On dit aussi que le chant de la Courtilière peut être confondu avec celui de la Locustelle luscinioïde.

Merci André pour tous ces développements
Impossible photographe....

RF13

... J'arrive tardivement sur ce fil très instructif. Merci André de l'avoir proposé. J'ai rencontré une seule fois cet animal, en Camargue, mais je n'ai pas déterminé l'espèce.
Amicalement, Richard

andreP

Citation de: Ajyx le Mars 05, 2020, 18:20:25
...J'avais lu un article à ce sujet il y a pas mal de temps car on retrouve cette particularité chez d'autres animaux (Oiseaux, Grillons, Sauterelles...). Je ne pourrais t'expliquer le mécanisme exact mais seulement te dire qu'il est engendré par la nature physique du chant. Je vais essayer de retrouver l'article (ou le bouquin) qui en parle et je développerai plus amplement.
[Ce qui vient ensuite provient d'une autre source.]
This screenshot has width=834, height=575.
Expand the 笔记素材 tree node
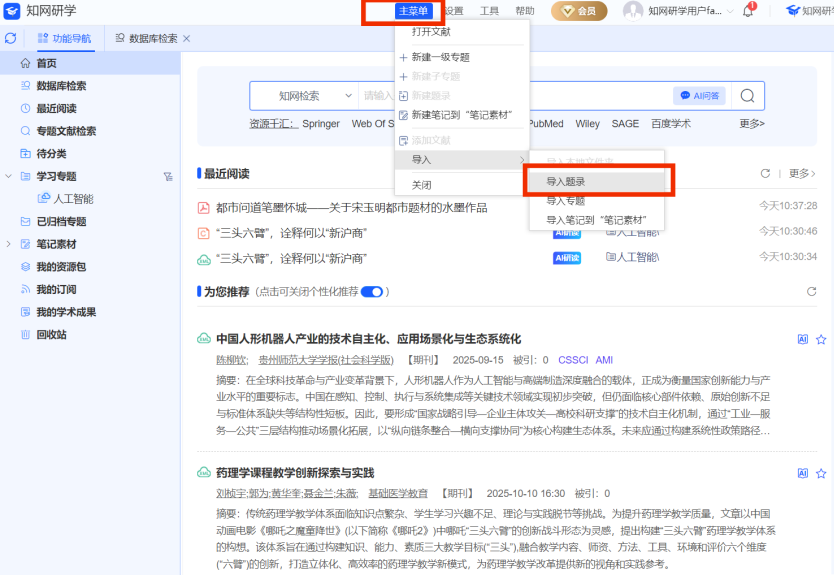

...A moins qu'un autre intervenant sache te donner plus d'explications que moi  :)

Merci André pour tous tes efforts afin d'améliorer nos connaissances, bien maigres pour le novice que je suis dans de nombreux domaines naturalistes.
Je croise les doigts pour que tu retrouves ces informations  :)
André

etsocal

Citation de: Ajyx le Mars 05, 2020, 13:31:11
...A l'attention de Michel (Etsocal), il y a 4 espèces de Courtilières en France métropolitaine :

- La Courtilière commune (Gryllotalpa gryllotalpa) présente sur pratiquement l'ensemble de la France continentale,
- La Courtillière des vignes (G. vinae) dans la moitié sud de la France continentale,
- La Courtillière littorale (G. septemdecimchromosomica) sur le littoral méditerranéen continental,
- La Courtilière corse (G. octodecim) qui n'est présente qu'en Corse.

Merci beaucoup André

En fait pour arriver à Gryllotalpa septemdecimchromosomica j'ai appuyé ma recherche sur plusieurs points, recherche des différentes espèces du genre Gryllotalpa présentes en France métropolitaine , différences morphologiques entre ces espèces 'françaises" , considérations statistiques (répartition et rareté).
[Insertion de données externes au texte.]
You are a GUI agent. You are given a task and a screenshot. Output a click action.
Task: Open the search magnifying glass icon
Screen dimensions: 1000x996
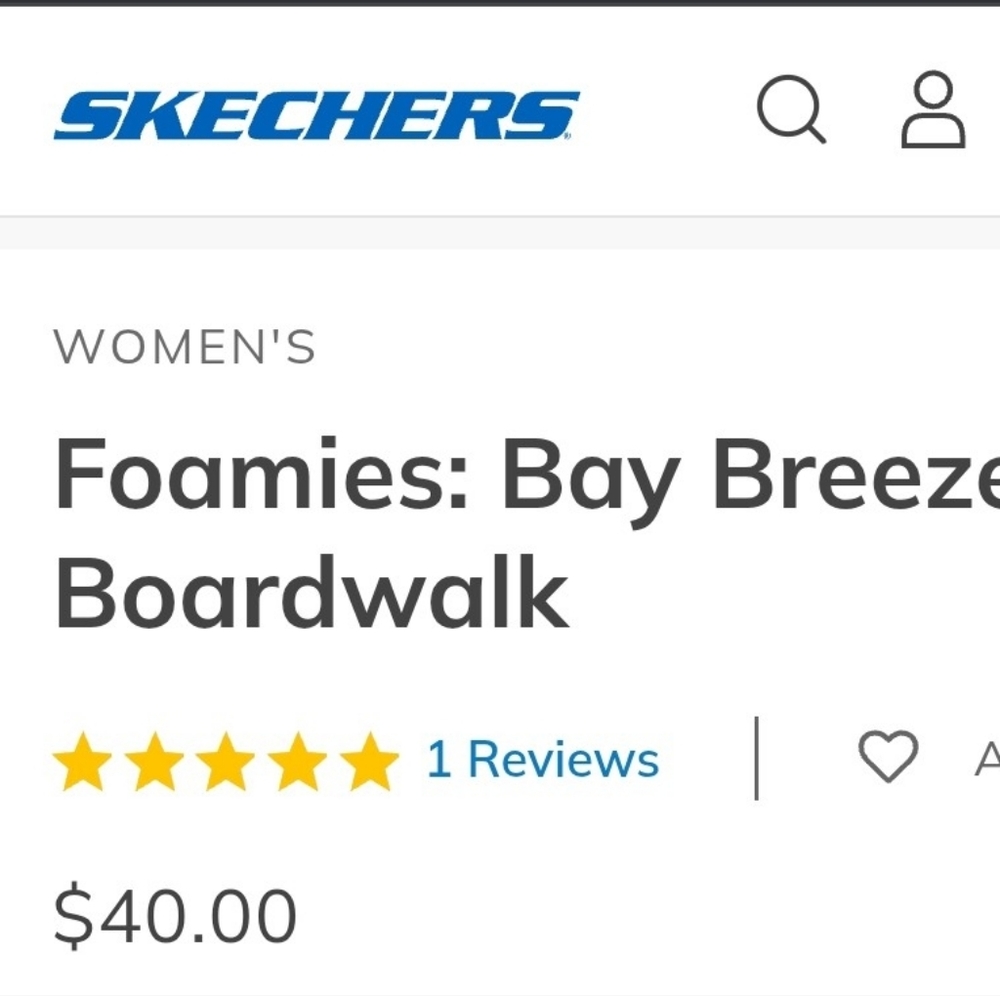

Ayant trouvé quelques données signalant sans certitude formelle la présence en France de Gryllotalpa africana j'ai commencé par là, espèce que j'ai rapidement éliminée pour des raisons avant tout morphologiques mais aussi probabilistes. Ensuite je me suis intéressé à la courtilière à 18 chromosomes, Gryllotalpa octodecim, qu'il était bien difficile de différencier de celle à 17 chromosomes, Gryllotalpa septemdecimchromosomica. Je l'ai donc elle aussi écartée pour un motif strictement probabiliste lié à sa seule présence en Corse.

Restaient donc G. gryllotalpa, G. vinae et G. septemdecimchromosomica, à ce niveau là j'ai comparé minutieusement une grande quantité de photos de ces différentes espèces à celles que tu avais fournies. J'ai pour ce faire utilisé des critères je le crains fort empiriques. Comme tes 2 photos ne montraient que, pour l'une tibia et tarse et pour l'autre pronotum et une partie de l'extrémité céphalique j'ai choisi comme éléments de comparaison tarse et pronotum.
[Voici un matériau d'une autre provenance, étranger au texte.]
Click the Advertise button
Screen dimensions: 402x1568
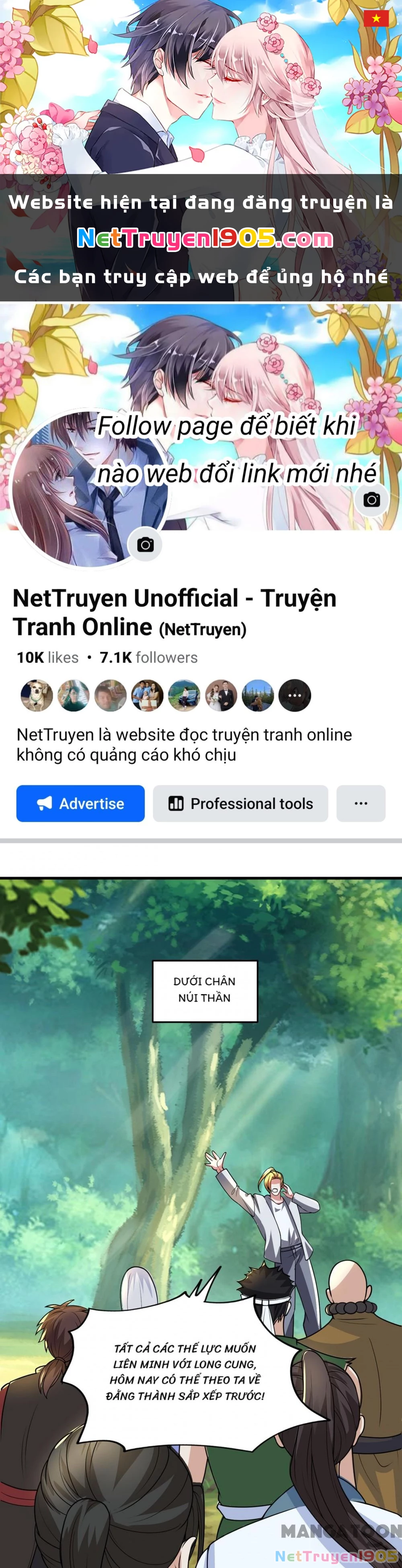pyautogui.click(x=80, y=803)
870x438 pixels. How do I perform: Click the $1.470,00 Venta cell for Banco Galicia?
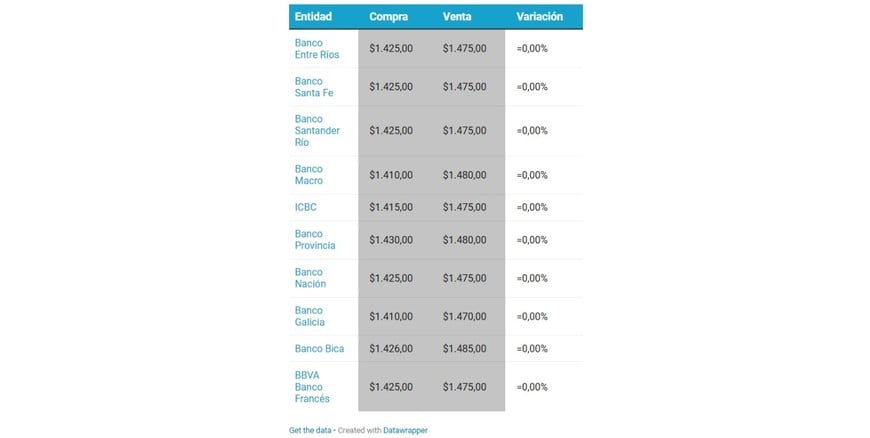465,316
Après de multiples comparaisons j'ai commencé par écarter G. gryllotalpa. Ultérieurement ce qui m'a fait, entre les deux espèces restantes, pencher pour G. septemdecimchromosomica est d'une part la forme du pronotum, sa structure superficielle et secondairement sa couleur, mais aussi, à mes yeux le critère le plus discriminatif, une différence morphologique au niveau du tarse, des "griffes".

J'écris tout cela car je me pose une question de néophyte, serais-je arrivé à une détermination, semblerait-il assez correcte par le plus pur des hasards ou bien se pourrait-il que les "critères discriminants" que j'ai empiriquement choisis aient pu contribuer à ce résultat?
Michel

etsocal

#29
Citation de: Ajyx le Mars 05, 2020, 18:20:25
...J'avais lu un article à ce sujet il y a pas mal de temps car on retrouve cette particularité chez d'autres animaux (Oiseaux, Grillons, Sauterelles...). Je ne pourrais t'expliquer le mécanisme exact mais seulement te dire qu'il est engendré par la nature physique du chant. Je vais essayer de retrouver l'article (ou le bouquin) qui en parle et je développerai plus amplement.

...A moins qu'un autre intervenant sache te donner plus d'explications que moi :)

Comme j'adore chercher, je suis un peu curieux de tout :angel:, j'ai donc cherché... et je pense avoir trouvé.

#Cette difficulté à le localiser provient effectivement de la nature physique du chant, des spécificités du son des stridulations, pour une première partie.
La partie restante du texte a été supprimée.